* What to produce
Whenever a line in the records below holds the string "title", include it in the count, and state the number alone.

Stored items
* * * * *

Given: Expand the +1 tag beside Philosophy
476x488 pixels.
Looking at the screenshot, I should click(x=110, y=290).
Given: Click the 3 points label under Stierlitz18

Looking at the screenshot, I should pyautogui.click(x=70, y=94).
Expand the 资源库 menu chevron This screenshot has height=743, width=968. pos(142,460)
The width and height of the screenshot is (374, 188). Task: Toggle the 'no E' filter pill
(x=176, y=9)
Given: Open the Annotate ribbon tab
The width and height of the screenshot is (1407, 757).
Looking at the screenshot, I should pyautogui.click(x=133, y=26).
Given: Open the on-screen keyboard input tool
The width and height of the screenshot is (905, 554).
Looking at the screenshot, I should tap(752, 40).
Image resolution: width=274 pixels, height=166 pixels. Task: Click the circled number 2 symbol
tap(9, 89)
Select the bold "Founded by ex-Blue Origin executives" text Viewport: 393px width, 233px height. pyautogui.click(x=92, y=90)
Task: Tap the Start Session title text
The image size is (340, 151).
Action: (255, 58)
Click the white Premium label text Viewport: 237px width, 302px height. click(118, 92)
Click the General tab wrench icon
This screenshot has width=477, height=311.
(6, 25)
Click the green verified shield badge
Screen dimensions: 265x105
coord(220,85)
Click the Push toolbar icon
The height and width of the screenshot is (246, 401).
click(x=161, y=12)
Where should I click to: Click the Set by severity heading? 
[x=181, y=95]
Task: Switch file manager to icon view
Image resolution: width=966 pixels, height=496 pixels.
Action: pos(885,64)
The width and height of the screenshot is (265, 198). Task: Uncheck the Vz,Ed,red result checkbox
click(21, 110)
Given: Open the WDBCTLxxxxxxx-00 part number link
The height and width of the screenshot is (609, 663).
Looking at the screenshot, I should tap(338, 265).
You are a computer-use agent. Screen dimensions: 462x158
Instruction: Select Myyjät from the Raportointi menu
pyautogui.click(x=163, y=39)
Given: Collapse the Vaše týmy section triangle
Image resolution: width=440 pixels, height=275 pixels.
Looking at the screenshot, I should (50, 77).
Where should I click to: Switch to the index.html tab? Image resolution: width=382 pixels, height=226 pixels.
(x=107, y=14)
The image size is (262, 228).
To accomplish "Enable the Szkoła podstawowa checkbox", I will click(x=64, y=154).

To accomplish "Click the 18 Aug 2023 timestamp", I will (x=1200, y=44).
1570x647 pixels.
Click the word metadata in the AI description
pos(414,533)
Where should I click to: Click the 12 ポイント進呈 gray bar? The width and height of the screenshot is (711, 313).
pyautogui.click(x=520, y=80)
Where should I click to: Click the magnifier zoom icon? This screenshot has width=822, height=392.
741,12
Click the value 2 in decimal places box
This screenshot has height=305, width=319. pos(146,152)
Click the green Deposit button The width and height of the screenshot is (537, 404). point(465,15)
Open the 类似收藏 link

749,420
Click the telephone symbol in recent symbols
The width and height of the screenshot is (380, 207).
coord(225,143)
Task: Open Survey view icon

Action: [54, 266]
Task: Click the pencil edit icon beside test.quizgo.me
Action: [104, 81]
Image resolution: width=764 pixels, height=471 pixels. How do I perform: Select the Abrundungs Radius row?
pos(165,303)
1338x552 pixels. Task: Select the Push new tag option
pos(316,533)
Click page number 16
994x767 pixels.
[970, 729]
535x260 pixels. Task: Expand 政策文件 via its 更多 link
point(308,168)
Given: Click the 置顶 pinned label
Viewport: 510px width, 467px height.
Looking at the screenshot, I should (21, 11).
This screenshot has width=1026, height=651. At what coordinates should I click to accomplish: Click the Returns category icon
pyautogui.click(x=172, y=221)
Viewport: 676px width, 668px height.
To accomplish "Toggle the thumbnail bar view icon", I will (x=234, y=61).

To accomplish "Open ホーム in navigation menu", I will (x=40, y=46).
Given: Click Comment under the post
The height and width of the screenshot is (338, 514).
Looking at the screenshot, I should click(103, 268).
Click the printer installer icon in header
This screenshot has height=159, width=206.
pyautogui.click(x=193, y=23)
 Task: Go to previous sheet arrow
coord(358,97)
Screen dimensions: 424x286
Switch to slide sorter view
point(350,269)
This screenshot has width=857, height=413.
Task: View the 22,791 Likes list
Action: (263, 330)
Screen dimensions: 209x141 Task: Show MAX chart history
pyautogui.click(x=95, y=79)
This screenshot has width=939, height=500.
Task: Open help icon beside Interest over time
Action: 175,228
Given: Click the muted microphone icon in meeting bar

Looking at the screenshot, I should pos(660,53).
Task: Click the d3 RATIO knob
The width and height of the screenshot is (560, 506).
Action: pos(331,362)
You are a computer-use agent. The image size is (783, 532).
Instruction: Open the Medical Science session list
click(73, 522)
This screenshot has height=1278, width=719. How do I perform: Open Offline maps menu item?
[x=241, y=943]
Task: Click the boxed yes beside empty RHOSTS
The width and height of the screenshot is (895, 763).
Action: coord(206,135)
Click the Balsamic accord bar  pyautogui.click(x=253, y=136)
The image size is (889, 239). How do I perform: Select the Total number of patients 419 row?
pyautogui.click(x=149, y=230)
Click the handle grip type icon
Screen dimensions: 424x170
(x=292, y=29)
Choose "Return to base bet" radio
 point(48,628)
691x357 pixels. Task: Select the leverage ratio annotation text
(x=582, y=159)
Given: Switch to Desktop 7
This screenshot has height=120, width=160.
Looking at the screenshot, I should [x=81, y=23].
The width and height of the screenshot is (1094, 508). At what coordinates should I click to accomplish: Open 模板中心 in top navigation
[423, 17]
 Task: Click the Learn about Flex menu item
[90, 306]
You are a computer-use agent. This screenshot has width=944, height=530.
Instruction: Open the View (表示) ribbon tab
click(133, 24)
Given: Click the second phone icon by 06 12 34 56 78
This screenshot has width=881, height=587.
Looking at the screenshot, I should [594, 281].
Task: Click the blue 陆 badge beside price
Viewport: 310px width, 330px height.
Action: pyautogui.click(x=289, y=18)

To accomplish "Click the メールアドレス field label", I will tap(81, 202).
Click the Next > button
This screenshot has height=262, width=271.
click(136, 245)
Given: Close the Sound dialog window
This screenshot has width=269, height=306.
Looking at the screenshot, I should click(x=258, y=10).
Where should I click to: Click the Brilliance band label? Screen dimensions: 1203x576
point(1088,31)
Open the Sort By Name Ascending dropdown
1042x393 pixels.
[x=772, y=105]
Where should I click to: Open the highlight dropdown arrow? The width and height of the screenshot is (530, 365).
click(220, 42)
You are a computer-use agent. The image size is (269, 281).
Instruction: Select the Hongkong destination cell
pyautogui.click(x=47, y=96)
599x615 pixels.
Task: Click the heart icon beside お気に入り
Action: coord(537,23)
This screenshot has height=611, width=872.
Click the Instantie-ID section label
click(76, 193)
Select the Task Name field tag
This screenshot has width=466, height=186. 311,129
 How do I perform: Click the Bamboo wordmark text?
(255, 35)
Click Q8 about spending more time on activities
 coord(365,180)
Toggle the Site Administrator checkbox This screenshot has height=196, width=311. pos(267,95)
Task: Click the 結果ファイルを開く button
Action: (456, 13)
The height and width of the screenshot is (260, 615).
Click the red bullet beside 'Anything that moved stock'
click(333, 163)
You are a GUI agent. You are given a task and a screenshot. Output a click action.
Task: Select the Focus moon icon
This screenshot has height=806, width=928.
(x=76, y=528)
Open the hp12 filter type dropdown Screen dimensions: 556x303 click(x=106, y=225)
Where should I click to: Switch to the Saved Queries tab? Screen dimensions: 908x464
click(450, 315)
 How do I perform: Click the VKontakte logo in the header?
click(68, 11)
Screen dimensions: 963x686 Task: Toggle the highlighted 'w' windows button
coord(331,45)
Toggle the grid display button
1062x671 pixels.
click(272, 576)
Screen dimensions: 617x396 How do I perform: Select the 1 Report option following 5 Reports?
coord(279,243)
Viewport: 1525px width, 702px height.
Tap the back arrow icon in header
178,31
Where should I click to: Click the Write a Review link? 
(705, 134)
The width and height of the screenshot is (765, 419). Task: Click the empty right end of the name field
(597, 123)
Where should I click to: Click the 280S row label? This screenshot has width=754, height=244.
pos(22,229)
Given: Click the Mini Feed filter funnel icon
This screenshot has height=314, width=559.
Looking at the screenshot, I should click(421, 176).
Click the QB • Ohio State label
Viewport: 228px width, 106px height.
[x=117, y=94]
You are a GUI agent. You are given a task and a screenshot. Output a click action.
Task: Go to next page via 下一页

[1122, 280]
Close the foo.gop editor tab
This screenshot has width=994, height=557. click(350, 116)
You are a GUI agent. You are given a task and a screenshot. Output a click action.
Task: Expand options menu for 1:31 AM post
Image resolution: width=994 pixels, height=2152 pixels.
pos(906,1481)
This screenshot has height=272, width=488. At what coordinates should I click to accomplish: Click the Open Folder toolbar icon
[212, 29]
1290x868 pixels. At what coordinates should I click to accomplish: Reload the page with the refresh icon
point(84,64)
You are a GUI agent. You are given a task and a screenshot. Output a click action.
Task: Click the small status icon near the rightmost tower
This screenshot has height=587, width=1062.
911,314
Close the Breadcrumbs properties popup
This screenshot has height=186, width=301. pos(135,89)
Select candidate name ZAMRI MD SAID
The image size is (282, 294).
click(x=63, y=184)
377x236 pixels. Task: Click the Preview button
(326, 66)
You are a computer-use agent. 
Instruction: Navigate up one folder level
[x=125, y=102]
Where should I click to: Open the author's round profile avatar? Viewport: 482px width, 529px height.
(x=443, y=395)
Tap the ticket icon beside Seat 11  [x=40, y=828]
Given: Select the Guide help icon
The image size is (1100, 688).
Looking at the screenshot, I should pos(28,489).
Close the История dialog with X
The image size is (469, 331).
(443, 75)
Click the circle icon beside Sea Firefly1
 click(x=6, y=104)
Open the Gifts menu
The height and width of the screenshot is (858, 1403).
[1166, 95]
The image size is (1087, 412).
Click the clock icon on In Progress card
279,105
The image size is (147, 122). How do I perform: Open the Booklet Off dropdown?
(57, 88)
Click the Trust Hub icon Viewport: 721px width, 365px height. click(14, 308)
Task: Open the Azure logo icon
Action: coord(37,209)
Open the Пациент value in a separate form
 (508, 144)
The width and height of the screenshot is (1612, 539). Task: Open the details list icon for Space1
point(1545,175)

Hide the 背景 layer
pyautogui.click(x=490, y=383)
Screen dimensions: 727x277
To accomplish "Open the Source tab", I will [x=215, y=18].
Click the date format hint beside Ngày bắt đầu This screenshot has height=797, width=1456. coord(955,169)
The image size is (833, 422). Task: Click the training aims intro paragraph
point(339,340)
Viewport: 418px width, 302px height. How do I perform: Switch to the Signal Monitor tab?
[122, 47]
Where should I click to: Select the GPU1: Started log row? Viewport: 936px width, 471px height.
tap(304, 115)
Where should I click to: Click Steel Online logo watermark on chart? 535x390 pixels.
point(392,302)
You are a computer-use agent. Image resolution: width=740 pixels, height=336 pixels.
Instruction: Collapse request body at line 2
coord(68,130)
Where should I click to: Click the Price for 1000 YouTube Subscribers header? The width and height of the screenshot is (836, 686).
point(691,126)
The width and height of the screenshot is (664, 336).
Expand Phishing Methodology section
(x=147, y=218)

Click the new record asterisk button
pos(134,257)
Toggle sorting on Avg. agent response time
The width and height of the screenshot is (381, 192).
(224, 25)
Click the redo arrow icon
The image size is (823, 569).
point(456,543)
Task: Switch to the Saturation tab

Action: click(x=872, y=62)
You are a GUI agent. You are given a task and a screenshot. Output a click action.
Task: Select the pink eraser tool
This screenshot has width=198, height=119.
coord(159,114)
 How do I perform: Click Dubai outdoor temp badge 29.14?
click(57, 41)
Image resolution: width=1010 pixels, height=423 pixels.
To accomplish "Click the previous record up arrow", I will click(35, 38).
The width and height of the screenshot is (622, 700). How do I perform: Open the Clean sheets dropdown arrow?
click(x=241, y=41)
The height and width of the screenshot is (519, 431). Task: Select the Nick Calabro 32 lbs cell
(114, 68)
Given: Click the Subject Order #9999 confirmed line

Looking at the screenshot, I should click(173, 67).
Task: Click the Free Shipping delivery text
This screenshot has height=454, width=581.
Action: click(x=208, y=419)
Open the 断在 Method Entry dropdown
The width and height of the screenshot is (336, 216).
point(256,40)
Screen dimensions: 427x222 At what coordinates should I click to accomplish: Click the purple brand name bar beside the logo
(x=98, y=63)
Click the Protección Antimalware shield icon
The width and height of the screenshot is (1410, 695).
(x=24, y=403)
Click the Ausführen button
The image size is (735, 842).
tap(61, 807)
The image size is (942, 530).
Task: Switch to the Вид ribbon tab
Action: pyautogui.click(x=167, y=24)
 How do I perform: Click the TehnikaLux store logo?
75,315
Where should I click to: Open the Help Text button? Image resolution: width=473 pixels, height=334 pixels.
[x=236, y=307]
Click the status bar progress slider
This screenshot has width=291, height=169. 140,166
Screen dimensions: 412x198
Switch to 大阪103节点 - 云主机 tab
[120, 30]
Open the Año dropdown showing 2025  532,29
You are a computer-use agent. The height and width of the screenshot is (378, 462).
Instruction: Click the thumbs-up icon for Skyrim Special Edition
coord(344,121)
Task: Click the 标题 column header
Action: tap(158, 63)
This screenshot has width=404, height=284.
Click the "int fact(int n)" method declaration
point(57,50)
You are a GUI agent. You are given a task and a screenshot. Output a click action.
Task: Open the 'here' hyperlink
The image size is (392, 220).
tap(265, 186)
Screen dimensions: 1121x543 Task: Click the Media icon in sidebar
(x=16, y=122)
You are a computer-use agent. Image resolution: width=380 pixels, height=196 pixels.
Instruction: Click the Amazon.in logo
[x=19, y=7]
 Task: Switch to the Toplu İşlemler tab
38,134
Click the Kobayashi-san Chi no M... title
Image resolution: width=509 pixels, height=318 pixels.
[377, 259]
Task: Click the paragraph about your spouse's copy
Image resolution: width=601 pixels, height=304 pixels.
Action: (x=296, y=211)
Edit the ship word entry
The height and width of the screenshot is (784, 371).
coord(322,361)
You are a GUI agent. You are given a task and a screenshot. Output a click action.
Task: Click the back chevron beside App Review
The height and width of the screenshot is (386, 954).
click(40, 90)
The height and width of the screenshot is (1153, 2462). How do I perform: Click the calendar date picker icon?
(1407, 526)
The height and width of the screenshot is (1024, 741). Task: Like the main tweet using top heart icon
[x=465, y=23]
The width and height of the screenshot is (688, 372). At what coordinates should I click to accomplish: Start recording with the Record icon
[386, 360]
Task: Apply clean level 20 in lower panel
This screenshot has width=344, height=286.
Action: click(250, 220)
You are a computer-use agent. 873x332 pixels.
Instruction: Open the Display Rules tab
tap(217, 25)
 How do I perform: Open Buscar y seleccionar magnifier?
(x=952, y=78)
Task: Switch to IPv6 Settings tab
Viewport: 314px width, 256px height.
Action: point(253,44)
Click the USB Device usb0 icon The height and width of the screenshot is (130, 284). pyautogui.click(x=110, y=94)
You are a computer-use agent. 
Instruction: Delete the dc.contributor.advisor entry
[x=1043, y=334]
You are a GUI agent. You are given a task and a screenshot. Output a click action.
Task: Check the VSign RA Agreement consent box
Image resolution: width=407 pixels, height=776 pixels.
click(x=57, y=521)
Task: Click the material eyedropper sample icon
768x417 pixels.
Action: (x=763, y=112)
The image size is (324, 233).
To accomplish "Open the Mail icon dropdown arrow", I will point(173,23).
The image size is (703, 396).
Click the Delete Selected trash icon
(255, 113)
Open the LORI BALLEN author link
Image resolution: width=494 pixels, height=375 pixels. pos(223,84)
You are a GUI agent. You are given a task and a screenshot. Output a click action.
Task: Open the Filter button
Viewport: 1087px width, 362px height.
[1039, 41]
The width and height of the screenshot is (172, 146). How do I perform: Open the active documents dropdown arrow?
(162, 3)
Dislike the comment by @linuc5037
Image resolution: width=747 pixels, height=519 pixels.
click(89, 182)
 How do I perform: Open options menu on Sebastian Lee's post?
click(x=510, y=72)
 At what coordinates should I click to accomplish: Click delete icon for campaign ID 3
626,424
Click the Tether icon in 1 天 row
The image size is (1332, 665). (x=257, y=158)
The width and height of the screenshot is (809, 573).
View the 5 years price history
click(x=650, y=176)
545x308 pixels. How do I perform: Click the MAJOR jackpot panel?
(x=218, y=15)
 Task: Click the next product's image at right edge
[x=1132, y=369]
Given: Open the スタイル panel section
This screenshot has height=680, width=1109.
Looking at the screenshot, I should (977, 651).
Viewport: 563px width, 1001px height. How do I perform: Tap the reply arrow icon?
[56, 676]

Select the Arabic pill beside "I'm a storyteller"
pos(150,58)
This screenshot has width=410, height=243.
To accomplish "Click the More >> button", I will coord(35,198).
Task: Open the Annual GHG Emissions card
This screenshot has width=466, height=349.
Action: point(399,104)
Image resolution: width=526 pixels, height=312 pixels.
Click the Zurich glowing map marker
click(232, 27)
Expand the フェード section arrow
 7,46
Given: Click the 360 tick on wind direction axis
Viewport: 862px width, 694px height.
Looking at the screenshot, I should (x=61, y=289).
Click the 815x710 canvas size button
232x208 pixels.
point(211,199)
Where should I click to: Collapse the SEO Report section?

* * * * *

* Written solution
2